Lazaridou Angeliki, Marelli Marco, Baroni Marco
Center for Mind/Brain Sciences, University of Trento.
Department of Experimental Psychology, Ghent University.
Cogn Sci. 2017 Apr;41 Suppl 4:677-705. doi: 10.1111/cogs.12481. Epub 2017 Mar 21.
By the time they reach early adulthood, English speakers are familiar with the meaning of thousands of words. In the last decades, computational simulations known as distributional semantic models (DSMs) have demonstrated that it is possible to induce word meaning representations solely from word co-occurrence statistics extracted from a large amount of text. However, while these models learn in batch mode from large corpora, human word learning proceeds incrementally after minimal exposure to new words. In this study, we run a set of experiments investigating whether minimal distributional evidence from very short passages suffices to trigger successful word learning in subjects, testing their linguistic and visual intuitions about the concepts associated with new words. After confirming that subjects are indeed very efficient distributional learners even from small amounts of evidence, we test a DSM on the same multimodal task, finding that it behaves in a remarkable human-like way. We conclude that DSMs provide a convincing computational account of word learning even at the early stages in which a word is first encountered, and the way they build meaning representations can offer new insights into human language acquisition.

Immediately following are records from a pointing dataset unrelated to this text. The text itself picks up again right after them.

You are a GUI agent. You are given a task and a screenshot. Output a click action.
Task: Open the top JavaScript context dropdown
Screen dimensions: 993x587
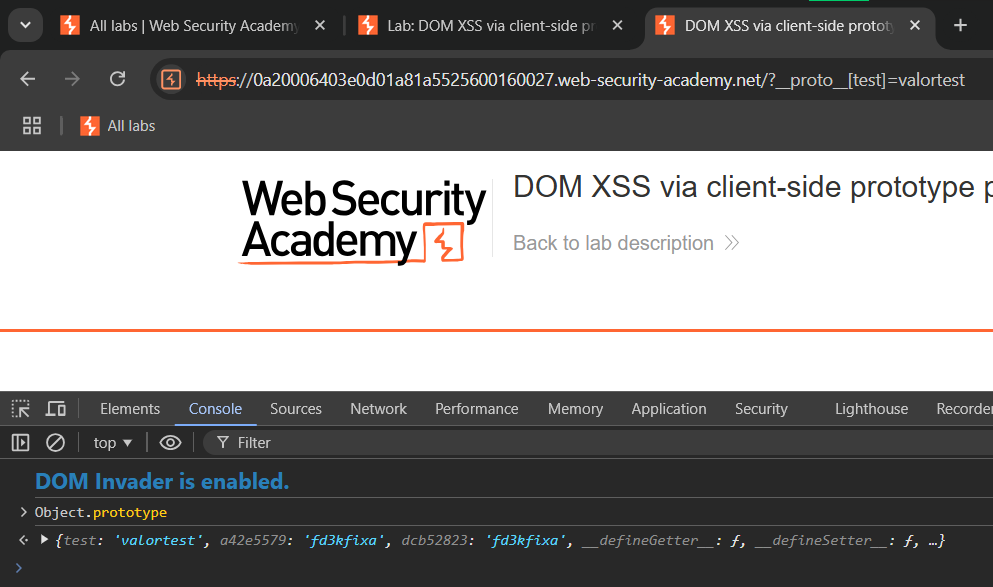pos(113,442)
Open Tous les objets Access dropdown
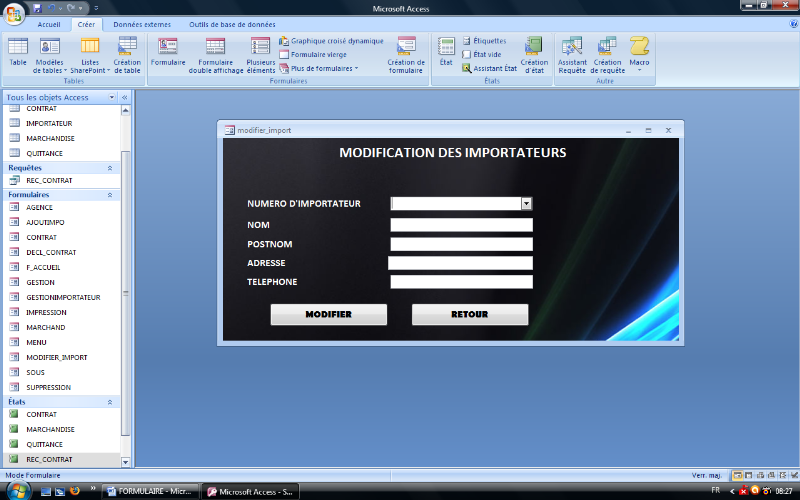The width and height of the screenshot is (800, 500). click(x=110, y=98)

到他们进入成年早期时,说英语的人已经熟悉了数千个单词的含义。在过去几十年中,被称为分布语义模型(DSM)的计算模拟表明,仅从大量文本中提取的单词共现统计数据就有可能诱导出单词意义表征。然而,虽然这些模型以批处理模式从大型语料库中学习,但人类的单词学习在接触新单词的时间很少之后就会逐步进行。在本研究中,我们进行了一组实验,调查来自非常短的段落的最少分布证据是否足以触发受试者成功的单词学习,测试他们对与新单词相关概念的语言和视觉直觉。在确认受试者即使从少量证据中也确实是非常高效的分布学习者之后,我们在相同的多模态任务上测试了一个DSM,发现它的行为方式与人类非常相似。我们得出结论,DSM即使在首次遇到单词的早期阶段也能为单词学习提供令人信服的计算解释,并且它们构建意义表征的方式可以为人类语言习得提供新的见解。